** MATERIALS PROVIDED **
· · · ·

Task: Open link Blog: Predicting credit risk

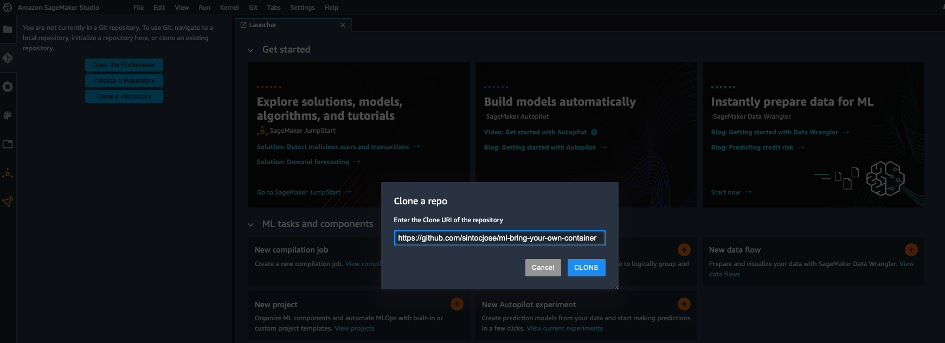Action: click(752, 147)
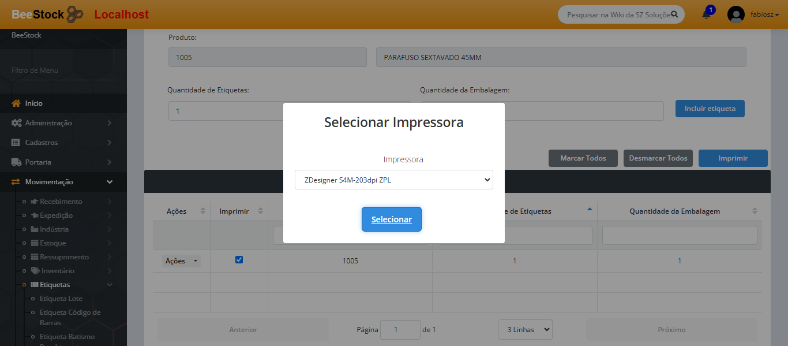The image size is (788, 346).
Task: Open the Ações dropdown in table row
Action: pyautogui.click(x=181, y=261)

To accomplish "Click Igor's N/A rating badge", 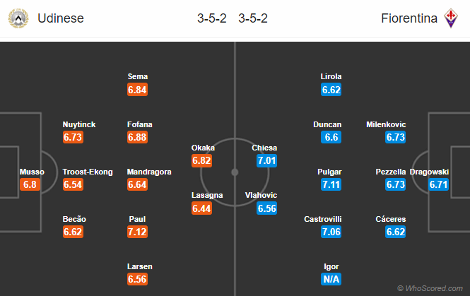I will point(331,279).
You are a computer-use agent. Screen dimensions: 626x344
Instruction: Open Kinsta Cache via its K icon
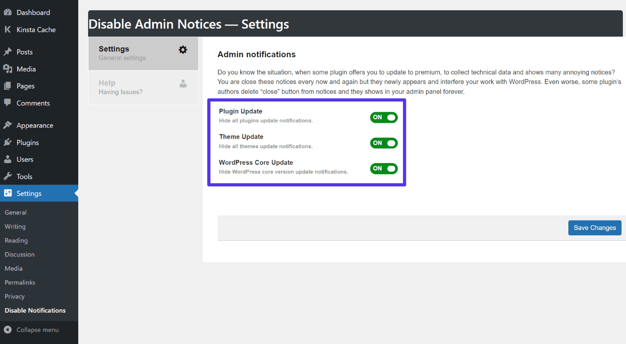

· · · ·

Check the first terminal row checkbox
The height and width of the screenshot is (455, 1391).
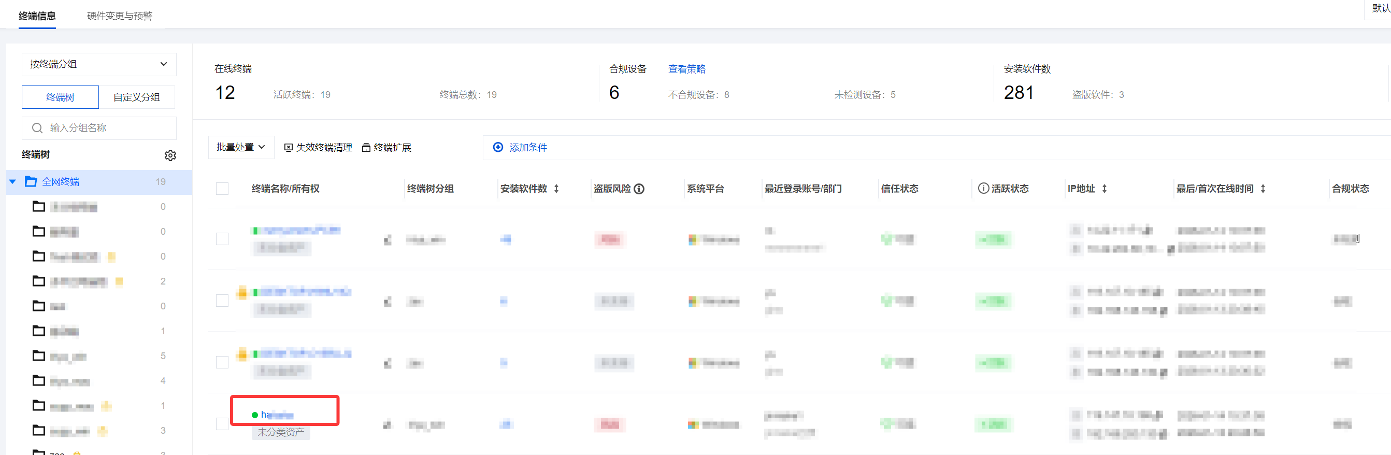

· · · ·

** HOW TO COMPLETE THIS TASK **
The lines to extract from the data above begin with the line containing "Check the first terminal row checkbox" and end with the line containing "The height and". Extract them exactly, including both.

** SOLUTION BELOW **
Check the first terminal row checkbox
The height and width of the screenshot is (455, 1391).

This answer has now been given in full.